Bug 729052

Summary: grep consumes lots of memory when grepping a large *sparse* file
Product: [Fedora] Fedora Reporter: Richard W.M. Jones <rjones>
Component: grepAssignee: Jaroslav Škarvada <jskarvad>
Status: CLOSED NOTABUG QA Contact: Fedora Extras Quality Assurance <extras-qa>
Severity: unspecified Docs Contact:
Priority: unspecified    
Version: rawhideCC: jskarvad, lkundrak, pbonzini
Target Milestone: ---   
Target Release: ---   
Hardware: Unspecified   
OS: Unspecified   
Whiteboard:
Fixed In Version: Doc Type: Bug Fix
Doc Text:
Story Points: ---
Clone Of: Environment:
Last Closed: 2011-10-20 10:25:44 EDT Type: ---
Regression: --- Mount Type: ---
Documentation: --- CRM:
Verified Versions: Category: ---
oVirt Team: --- RHEL 7.3 requirements from Atomic Host:
Cloudforms Team: ---

Description Richard W.M. Jones 2011-08-08 11:38:47 EDT
Description of problem:

If you run grep on a large sparse file (eg. multi-gigabyte)
then grep consumes more and more memory.  The system as a whole
becomes more unusable.  Eventually grep dies:

grep: memory exhausted

Version-Release number of selected component (if applicable):

grep-2.9-3.fc16.x86_64

How reproducible:

100%

Steps to Reproduce:
1. truncate -s 32G sparse
2. grep foo sparse
3.
  
Actual results:

System becomes unusable until grep finally dies with

grep: memory exhausted

Expected results:

grep should work a bit better in this case.  After all, this
file is completely empty.

Additional info:

Possibly http://savannah.gnu.org/bugs/?31928  ?
Comment 1 Jaroslav Škarvada 2011-08-16 04:24:07 EDT
> Possibly http://savannah.gnu.org/bugs/?31928  ?
No, it doesn't seem to be related and the exit code has been already fixed in Fedora.
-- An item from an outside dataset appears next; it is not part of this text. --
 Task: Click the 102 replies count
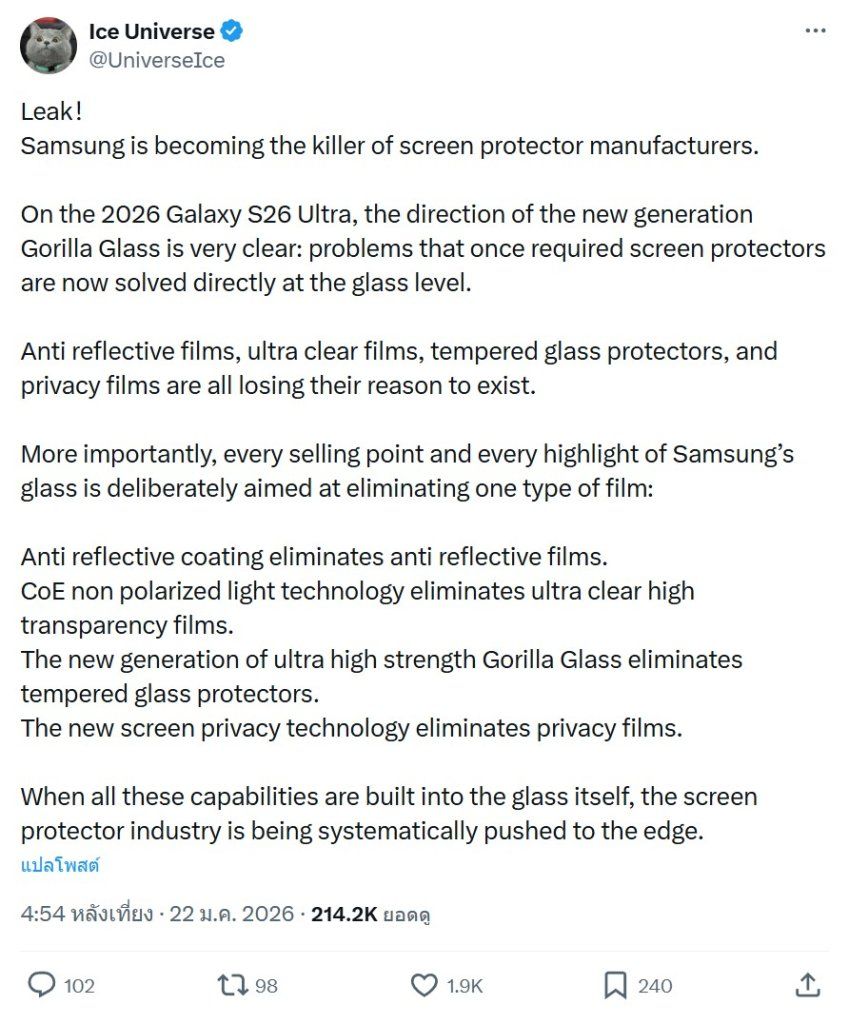point(79,986)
Upstream ticket: http://savannah.gnu.org/bugs/index.php?34020
Comment 2 Paolo Bonzini 2011-08-29 07:23:23 EDT
> After all, this file is completely empty.

No, it's not, it has a single line consisting of 34 billion NUL characters.  But yes, it should work a bit better.
Comment 3 Richard W.M. Jones 2011-08-29 11:45:00 EDT
I should say that I don't really care about grepping large
sparse files.

The problem arises because libtool runs grep (and sed) on all of
its parameters.

In libguestfs this causes a problem, because we often run
commands which come down to:

  libtool --mode=execute guestfish -a test1.img

where 'test1.img' is a huge sparse file.

Therefore either libtool or grep need to be fixed to deal
with this case.
Comment 4 Richard W.M. Jones 2011-10-20 10:18:02 EDT
FYI there is a similar bug concerning 'sed', 'libtool' and huge
sparse files:
https://bugzilla.redhat.com/show_bug.cgi?id=636045
Comment 5 Paolo Bonzini 2011-10-20 10:25:44 EDT
I think the bug is in libtool, though the observation you made about non-sparse files is interesting.

As mentioned in comment 2: to grep and sed, a large sparse file has a huge line consisting of all zeros, and grep/sed need to slurp it all in memory (for sed; in order to edit it; for grep, in case it has to print it).

Since the libtool problem is already opened, I'm closing this one.